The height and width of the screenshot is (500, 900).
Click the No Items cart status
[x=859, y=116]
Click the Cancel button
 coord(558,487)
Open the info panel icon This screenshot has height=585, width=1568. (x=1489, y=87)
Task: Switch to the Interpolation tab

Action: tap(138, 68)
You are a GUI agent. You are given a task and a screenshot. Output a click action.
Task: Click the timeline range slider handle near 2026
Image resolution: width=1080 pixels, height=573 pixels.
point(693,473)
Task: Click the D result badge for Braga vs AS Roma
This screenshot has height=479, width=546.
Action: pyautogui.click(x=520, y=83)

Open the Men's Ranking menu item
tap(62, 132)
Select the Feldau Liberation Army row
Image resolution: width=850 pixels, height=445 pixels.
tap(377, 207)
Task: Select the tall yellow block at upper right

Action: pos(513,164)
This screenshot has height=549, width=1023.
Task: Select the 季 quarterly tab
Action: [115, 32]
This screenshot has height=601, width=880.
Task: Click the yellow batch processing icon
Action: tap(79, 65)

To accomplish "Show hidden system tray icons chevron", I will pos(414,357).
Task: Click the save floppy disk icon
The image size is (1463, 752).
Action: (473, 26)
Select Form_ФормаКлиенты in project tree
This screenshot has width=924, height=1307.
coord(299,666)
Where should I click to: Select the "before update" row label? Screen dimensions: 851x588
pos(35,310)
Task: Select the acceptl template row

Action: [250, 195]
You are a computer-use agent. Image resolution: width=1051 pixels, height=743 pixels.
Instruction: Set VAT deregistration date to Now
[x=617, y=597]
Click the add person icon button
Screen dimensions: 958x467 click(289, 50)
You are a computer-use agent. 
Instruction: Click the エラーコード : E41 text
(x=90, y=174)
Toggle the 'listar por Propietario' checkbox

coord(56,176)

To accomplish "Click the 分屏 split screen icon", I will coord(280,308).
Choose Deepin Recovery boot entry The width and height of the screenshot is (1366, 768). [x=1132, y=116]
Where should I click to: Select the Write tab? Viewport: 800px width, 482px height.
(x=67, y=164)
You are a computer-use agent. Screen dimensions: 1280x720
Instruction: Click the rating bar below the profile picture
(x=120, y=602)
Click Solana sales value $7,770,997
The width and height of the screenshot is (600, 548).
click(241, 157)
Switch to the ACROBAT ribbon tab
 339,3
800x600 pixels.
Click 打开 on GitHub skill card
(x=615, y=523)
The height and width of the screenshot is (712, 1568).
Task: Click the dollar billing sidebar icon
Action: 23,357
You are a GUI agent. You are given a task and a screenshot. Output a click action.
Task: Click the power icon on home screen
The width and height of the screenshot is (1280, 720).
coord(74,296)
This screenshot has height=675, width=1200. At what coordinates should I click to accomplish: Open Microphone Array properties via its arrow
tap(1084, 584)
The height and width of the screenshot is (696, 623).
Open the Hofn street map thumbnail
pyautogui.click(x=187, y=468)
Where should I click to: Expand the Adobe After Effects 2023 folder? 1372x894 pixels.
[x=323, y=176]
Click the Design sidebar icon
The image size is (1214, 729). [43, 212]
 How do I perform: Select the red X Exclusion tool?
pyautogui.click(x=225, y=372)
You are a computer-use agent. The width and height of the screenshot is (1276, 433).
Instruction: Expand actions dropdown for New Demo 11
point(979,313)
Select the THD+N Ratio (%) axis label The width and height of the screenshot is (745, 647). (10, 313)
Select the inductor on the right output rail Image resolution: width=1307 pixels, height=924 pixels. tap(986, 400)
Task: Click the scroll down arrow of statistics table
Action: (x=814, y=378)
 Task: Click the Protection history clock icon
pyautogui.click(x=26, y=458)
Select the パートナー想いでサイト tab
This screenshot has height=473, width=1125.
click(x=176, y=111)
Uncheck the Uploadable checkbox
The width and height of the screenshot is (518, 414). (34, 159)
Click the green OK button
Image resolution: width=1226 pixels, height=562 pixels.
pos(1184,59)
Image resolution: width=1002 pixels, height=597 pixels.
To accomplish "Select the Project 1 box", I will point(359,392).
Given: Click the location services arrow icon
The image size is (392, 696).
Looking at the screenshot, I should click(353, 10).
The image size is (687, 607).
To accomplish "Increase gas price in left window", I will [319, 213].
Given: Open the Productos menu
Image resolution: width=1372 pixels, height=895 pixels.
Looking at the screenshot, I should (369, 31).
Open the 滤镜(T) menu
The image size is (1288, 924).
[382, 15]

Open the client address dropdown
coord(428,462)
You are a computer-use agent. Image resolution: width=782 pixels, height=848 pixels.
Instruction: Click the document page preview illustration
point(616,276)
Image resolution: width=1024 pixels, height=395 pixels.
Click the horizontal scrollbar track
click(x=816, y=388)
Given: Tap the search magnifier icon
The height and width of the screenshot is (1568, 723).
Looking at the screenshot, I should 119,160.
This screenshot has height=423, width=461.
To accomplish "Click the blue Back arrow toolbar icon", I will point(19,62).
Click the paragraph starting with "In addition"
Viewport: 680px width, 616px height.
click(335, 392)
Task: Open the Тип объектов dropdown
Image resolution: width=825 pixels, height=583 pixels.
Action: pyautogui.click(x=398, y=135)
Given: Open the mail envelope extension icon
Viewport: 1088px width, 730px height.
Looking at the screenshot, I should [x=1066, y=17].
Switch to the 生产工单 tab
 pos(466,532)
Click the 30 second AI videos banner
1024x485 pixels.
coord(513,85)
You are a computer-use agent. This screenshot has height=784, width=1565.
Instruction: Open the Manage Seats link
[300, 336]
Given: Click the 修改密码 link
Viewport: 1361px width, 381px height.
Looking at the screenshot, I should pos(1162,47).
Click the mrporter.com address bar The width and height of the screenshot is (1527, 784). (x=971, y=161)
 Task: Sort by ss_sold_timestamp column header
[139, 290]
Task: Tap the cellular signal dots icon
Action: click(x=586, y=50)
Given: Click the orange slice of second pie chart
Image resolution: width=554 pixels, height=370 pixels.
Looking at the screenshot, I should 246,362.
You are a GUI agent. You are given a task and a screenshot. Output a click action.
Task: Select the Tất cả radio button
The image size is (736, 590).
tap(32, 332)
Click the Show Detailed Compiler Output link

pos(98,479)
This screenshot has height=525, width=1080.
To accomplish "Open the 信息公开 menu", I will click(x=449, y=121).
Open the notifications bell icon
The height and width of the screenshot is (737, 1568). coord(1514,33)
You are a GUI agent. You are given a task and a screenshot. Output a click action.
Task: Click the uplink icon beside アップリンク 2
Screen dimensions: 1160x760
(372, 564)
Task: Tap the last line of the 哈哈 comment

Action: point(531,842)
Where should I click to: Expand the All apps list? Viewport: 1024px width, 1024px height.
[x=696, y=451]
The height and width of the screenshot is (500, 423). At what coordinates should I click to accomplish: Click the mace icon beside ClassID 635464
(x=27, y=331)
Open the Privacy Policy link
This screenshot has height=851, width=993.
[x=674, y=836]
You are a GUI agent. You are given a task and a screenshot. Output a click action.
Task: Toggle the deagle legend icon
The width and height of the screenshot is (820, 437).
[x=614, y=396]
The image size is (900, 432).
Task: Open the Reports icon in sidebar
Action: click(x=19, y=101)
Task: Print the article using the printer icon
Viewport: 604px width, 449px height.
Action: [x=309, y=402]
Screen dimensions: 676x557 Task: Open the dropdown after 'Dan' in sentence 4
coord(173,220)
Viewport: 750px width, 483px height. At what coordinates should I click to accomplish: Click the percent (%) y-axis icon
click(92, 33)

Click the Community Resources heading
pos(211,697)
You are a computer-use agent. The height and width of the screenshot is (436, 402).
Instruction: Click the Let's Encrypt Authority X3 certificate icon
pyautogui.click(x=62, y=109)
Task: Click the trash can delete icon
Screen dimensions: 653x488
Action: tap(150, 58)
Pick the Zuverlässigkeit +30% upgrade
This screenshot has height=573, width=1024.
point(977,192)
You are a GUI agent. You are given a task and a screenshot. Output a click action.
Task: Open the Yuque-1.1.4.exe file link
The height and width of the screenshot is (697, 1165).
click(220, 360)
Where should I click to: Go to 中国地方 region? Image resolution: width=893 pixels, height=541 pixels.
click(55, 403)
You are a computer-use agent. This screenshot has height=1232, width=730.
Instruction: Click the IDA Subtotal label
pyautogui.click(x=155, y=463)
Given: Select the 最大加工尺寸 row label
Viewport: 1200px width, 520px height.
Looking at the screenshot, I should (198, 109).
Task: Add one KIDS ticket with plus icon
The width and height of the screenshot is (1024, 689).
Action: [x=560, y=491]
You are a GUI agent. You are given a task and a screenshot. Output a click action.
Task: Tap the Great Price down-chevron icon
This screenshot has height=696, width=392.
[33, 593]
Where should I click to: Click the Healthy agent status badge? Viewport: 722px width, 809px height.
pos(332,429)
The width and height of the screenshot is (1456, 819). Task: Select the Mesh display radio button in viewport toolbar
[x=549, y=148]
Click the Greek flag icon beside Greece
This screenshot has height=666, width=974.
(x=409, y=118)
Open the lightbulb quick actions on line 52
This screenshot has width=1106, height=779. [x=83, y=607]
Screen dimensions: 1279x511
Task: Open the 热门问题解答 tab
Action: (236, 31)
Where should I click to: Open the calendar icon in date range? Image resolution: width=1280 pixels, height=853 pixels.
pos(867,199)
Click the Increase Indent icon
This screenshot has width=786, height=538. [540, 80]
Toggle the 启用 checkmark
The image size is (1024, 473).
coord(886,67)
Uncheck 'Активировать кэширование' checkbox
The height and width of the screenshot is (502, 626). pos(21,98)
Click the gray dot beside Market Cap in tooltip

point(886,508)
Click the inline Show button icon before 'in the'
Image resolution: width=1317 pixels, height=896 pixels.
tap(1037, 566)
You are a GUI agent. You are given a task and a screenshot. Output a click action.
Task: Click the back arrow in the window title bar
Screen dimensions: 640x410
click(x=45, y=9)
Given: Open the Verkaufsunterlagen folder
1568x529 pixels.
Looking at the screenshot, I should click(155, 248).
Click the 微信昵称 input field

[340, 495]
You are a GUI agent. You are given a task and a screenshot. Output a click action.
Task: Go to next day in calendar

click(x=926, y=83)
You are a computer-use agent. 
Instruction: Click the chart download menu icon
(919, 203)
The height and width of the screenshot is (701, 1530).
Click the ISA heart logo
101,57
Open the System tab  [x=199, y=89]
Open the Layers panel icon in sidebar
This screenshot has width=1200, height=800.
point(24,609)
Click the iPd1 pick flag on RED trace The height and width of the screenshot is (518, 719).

══════════════════════════════

Exercise details: Print the lines above from the one with "Image resolution: width=554" through the one with "Open the Privacy Policy link", both included, exactly as written and nothing more.

Answer for the task:
Image resolution: width=554 pixels, height=370 pixels.
Looking at the screenshot, I should 246,362.
You are a GUI agent. You are given a task and a screenshot. Output a click action.
Task: Select the Tất cả radio button
The image size is (736, 590).
tap(32, 332)
Click the Show Detailed Compiler Output link

pos(98,479)
This screenshot has height=525, width=1080.
To accomplish "Open the 信息公开 menu", I will click(x=449, y=121).
Open the notifications bell icon
The height and width of the screenshot is (737, 1568). coord(1514,33)
You are a GUI agent. You are given a task and a screenshot. Output a click action.
Task: Click the uplink icon beside アップリンク 2
Screen dimensions: 1160x760
(372, 564)
Task: Tap the last line of the 哈哈 comment

Action: point(531,842)
Where should I click to: Expand the All apps list? Viewport: 1024px width, 1024px height.
[x=696, y=451]
The height and width of the screenshot is (500, 423). At what coordinates should I click to accomplish: Click the mace icon beside ClassID 635464
(x=27, y=331)
Open the Privacy Policy link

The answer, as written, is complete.